09 Prove : Assignment
Apriori Experimenting
Objective
Be able to use Association Rule Mining to discover rules from unlabeled data.
Instructions
For this assignment you will not be implementing the Apriori algorithm, but rather, will be using an existing implementation to discover rules in unlabeled data.
Please refer to your preparation reading for this week. We will be using the same dataset and algorithm that they walk through in their example.
You can obtain the dataset and algorithm in R by installing and using the "arules" package:
install.packages('arules');
library(arules);
data(Groceries);
Then use the apriori function to generate a set of rules as outlined in the reading.
Experiment Guidelines
Your assignment is to play around with this dataset using different parameters of the Apriori algorithm to identify the following:
The 5 rules you can find with the highest support
The 5 rules you can find with the highest confidence
The 5 rules you can find with the highest lift
The 5 rules you think are the most interesting
Note: Please keep in mind that if all you do is run the algorithm with one set of parameters and sort by these different columns you will NOT find the highest values for each one. You'll need to try different combinations to try to find even higher values.

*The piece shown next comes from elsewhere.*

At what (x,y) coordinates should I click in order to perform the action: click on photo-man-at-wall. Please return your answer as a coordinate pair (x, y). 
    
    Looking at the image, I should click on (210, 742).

For each of these rules, please list the rule along with its support, confidence, and lift, just as you can obtain them from R. For example:
{other vegetables, butter} => {whole milk} 0.01148958 0.5736041 2.244885
After this you are encouraged to go above and beyond these requirements to explore this dataset to a much deeper level, or explore association rules in other datasets.
Submission
When complete, fill out the submission form and upload it to I-Learn.